Stated problem
Render every line of the listing below as a numbered list, omitting any blank lines. Leave out the pictures.
— BEGIN —
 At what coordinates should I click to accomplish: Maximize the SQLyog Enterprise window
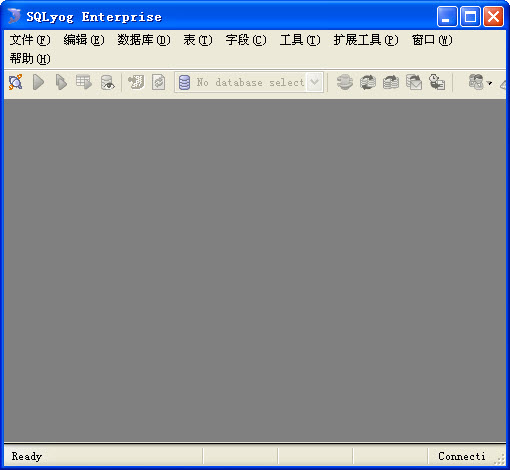coord(470,16)
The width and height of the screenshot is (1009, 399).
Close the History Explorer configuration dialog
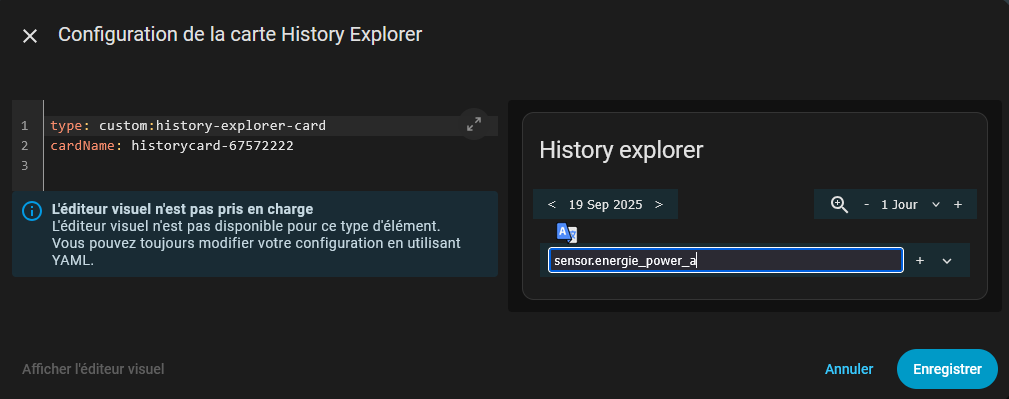[30, 36]
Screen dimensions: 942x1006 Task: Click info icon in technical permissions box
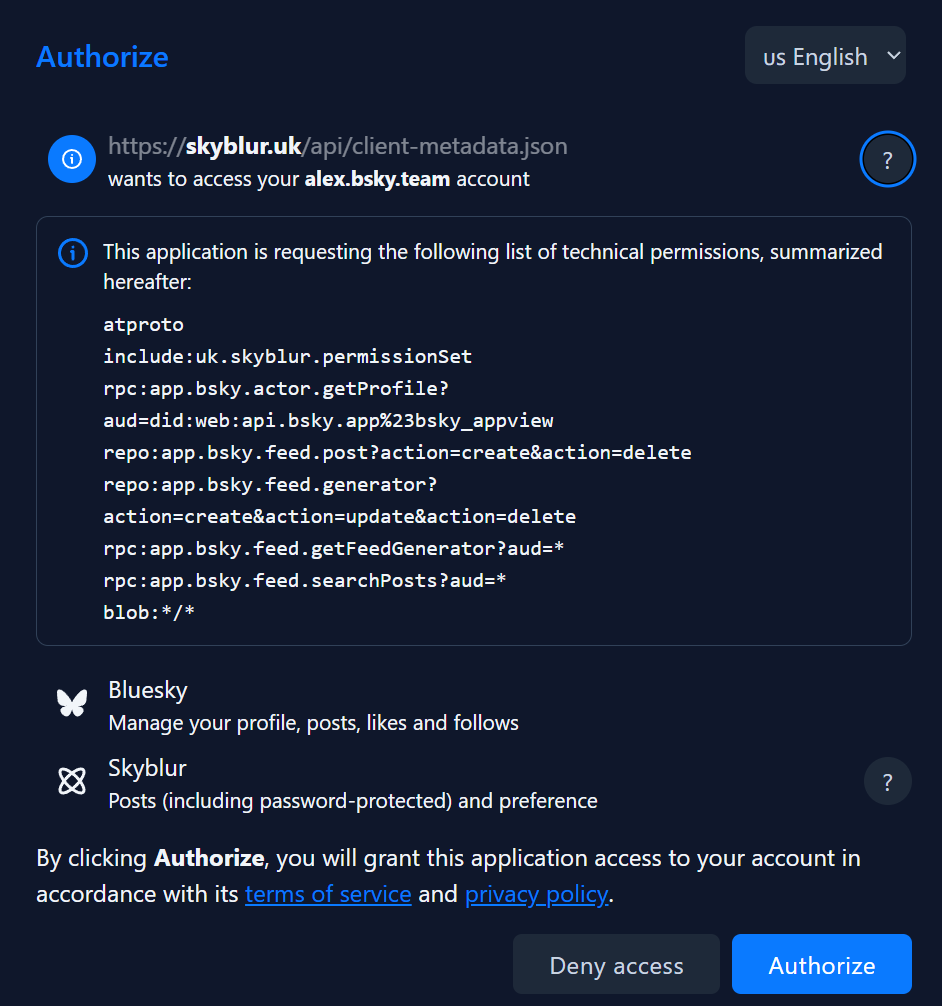click(73, 254)
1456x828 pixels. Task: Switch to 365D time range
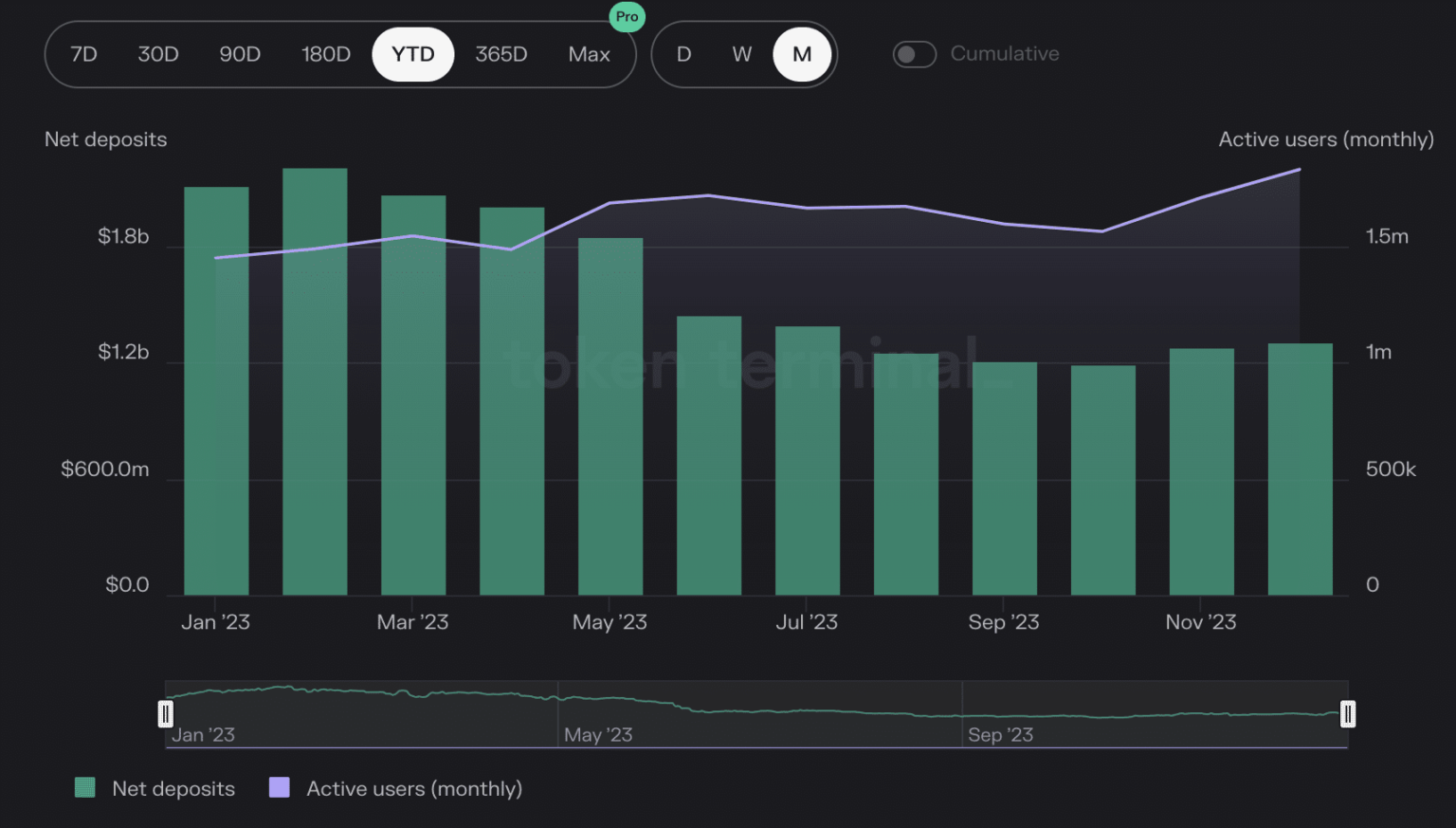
— END —
Task solution
1.  At what coordinates should I click to accomplish: Maximize the SQLyog Enterprise window
2. coord(470,16)
3. The width and height of the screenshot is (1009, 399).
4. Close the History Explorer configuration dialog
5. [30, 36]
6. Screen dimensions: 942x1006 Task: Click info icon in technical permissions box
7. click(73, 254)
8. 1456x828 pixels. Task: Switch to 365D time range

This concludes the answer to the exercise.